PASSAGE SHOWN:
----------

FROST's plans included investigation into legal, social movement and constitutional histories; participation in CELDF-POCLAD "Democracy Schools"; public education and local organizing; gaining majority control of the board of supervisors by running candidates in the 2003 and 2006 elections; designing appropriate township ordinances asserting people's authority to make the rules for corporate involvement in the township; crafting lawsuits giving corporate directors, state officials and judges this choice: either grant FROST its desired remedy, or declare for all to hear that in St. Thomas Township, corporate directors run the show.
To remedy the corporation's "letter," FROST turned to the Commonwealth's attorney general and secretary of state. These public officials refused to act, thus failing in their duty to stop the state's corporate creation from continuing to violate people's rights.
So last March, in the U.S. District Court for the Middle District of Pennsylvania, FROST lodged complaints - on behalf of themselves and a class consisting of all the residents of the township - against the Commonwealth of Pennsylvania, against its secretary of state and attorney general, against the corporation and its directors.

----------

EXERCISE SET:
a) Update the stretch of the FROST passage from "FROST's plans included" through "violate people's rights.", putting "company directors" in place of "corporate directors".
b) Take the passage about FROST's campaign in St. Thomas Township further, picking up right after its final sentence.
The items are separate material with no connection to the passage about FROST.

----------

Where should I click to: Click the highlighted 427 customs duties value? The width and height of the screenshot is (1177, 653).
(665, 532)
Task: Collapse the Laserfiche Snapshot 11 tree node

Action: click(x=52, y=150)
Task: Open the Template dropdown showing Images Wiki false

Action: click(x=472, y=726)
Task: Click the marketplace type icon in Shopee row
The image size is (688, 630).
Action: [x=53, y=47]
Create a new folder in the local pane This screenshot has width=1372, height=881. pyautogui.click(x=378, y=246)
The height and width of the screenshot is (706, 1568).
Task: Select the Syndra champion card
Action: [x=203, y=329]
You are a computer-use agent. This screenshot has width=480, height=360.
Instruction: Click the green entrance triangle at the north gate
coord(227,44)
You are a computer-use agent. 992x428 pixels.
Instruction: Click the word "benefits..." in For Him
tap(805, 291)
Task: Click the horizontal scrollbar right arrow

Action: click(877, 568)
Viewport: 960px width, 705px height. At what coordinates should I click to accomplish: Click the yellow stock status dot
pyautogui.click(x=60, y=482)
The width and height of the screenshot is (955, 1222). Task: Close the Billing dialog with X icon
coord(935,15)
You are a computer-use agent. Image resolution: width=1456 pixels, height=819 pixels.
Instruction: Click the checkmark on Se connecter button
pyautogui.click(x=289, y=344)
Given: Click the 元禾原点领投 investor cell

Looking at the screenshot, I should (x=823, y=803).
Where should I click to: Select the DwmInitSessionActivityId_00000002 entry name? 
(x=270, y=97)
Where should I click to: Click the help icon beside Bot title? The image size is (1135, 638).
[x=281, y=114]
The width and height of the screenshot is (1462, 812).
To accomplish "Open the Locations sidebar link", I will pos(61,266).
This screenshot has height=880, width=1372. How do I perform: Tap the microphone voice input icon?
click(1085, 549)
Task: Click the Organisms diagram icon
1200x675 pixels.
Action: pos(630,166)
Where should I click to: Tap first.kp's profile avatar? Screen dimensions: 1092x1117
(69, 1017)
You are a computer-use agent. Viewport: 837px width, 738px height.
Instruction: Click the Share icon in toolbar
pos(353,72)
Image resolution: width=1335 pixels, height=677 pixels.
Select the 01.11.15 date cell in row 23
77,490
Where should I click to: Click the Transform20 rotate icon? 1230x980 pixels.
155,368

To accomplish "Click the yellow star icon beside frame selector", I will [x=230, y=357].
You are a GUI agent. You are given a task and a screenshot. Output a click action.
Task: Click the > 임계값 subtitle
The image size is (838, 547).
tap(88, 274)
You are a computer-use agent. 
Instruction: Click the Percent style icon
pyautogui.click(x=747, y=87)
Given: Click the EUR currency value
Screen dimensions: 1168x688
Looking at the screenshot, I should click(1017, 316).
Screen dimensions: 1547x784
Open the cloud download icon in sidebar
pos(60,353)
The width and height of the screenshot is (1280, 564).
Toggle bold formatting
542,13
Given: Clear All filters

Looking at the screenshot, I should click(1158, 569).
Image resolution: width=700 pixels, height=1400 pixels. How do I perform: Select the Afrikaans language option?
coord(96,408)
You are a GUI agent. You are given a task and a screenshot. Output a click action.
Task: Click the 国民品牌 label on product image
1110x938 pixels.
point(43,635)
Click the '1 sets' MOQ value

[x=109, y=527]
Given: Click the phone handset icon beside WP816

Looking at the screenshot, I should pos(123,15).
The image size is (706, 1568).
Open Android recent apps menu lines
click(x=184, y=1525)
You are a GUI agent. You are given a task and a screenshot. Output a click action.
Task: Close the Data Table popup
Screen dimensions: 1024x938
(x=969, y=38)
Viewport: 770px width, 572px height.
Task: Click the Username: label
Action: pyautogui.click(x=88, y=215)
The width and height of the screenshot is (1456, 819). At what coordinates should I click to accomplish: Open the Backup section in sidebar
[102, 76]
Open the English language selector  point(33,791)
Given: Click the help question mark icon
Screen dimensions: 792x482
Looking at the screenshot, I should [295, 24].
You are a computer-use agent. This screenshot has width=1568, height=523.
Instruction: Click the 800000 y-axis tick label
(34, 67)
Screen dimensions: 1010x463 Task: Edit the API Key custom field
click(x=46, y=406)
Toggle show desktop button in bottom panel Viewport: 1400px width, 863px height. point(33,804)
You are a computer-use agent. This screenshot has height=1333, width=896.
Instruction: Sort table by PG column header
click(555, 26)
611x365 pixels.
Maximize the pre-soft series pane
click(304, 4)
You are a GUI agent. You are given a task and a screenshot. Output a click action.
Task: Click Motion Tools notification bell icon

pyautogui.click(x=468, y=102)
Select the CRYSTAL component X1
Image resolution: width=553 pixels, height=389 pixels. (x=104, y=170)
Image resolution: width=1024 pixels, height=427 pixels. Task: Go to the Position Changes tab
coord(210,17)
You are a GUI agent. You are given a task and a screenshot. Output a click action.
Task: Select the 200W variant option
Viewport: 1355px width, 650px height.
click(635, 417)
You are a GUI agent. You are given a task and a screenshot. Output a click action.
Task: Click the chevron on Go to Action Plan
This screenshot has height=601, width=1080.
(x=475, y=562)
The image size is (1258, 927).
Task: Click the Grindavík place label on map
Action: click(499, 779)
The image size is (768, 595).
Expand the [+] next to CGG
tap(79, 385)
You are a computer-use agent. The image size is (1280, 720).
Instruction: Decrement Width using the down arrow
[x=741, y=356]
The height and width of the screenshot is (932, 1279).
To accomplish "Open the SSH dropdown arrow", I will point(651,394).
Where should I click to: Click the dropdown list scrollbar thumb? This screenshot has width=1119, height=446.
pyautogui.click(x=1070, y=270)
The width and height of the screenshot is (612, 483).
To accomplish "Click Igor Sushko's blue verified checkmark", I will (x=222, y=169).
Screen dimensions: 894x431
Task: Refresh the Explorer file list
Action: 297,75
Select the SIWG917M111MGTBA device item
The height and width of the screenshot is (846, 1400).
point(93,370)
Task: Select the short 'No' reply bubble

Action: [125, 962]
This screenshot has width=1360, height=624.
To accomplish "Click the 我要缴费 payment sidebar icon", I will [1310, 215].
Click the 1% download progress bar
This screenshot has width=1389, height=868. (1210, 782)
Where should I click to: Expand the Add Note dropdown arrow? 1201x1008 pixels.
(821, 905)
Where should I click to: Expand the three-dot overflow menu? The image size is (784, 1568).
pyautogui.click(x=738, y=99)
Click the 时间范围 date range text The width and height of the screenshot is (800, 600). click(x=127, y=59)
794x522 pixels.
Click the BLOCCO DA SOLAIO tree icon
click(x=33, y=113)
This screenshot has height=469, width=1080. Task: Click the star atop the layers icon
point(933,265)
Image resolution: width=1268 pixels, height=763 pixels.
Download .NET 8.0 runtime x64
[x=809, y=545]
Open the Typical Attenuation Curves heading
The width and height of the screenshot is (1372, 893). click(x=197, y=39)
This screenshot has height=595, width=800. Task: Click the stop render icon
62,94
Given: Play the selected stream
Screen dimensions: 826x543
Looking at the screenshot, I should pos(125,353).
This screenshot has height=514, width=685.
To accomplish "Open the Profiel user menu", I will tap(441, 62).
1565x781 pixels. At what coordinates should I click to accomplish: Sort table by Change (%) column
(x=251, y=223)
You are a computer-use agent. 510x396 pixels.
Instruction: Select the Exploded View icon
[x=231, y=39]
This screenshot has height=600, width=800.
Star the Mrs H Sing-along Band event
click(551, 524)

----------

ANSWERS GIVEN:
a)
FROST's plans included investigation into legal, social movement and constitutional histories; participation in CELDF-POCLAD "Democracy Schools"; public education and local organizing; gaining majority control of the board of supervisors by running candidates in the 2003 and 2006 elections; designing appropriate township ordinances asserting people's authority to make the rules for corporate involvement in the township; crafting lawsuits giving company directors, state officials and judges this choice: either grant FROST its desired remedy, or declare for all to hear that in St. Thomas Township, company directors run the show.
To remedy the corporation's "letter," FROST turned to the Commonwealth's attorney general and secretary of state. These public officials refused to act, thus failing in their duty to stop the state's corporate creation from continuing to violate people's rights.

b)
FROST charged that the state illegitimately had "bestowed constitutional rights and protections possessed by natural persons onto corporations." FROST asserted that "Public officials in Pennsylvania had enabled a corporate creation of the state to call upon the law of the land - and therefore the federal courts - to quash the constitutional rights of people within St. Thomas Township." Such actions, claimed FROST, violate the plain language of the 14th Amendment.
FROST called upon the Court:
- to remove constitutional authority from the corporation and its directors;
- to declare that the corporation's claim of constitutional "rights" had no basis in law;
- to rule as unconstitutional the state law (15 Pa. C. S. Section 1501) which wraps the "rights" of natural persons around corporations;
- to instruct Pennsylvania officials to revoke or amend the St. Thomas Development Corporation's charter;
- to order corporate directors to pay each member of the class $8,000 in damages.
The secretary of state, the attorney general and the quarry corporation's directors responded by asking Judge Yvette Kane to dismiss the lawsuits. They do not want parties to this case having the chance to argue it all out in court.
The corporate directors went further: they called upon the judge to punish Attorney Linzey for filing an "outlandish," "pernicious," "nonsensical," "specious," and "frivolous" case. They wrote Judge Kane that FROST, through Attorney Linzey, has asserted "legal claims which are so far outside the boundaries of any reasonable interpretation or possible extension of the law... If attorneys filing frivolous attacks on settled law are not sanctioned, then they will be encouraged to mount frivolous attacks on every area of established law as they may."
Unsettling "Settled Law"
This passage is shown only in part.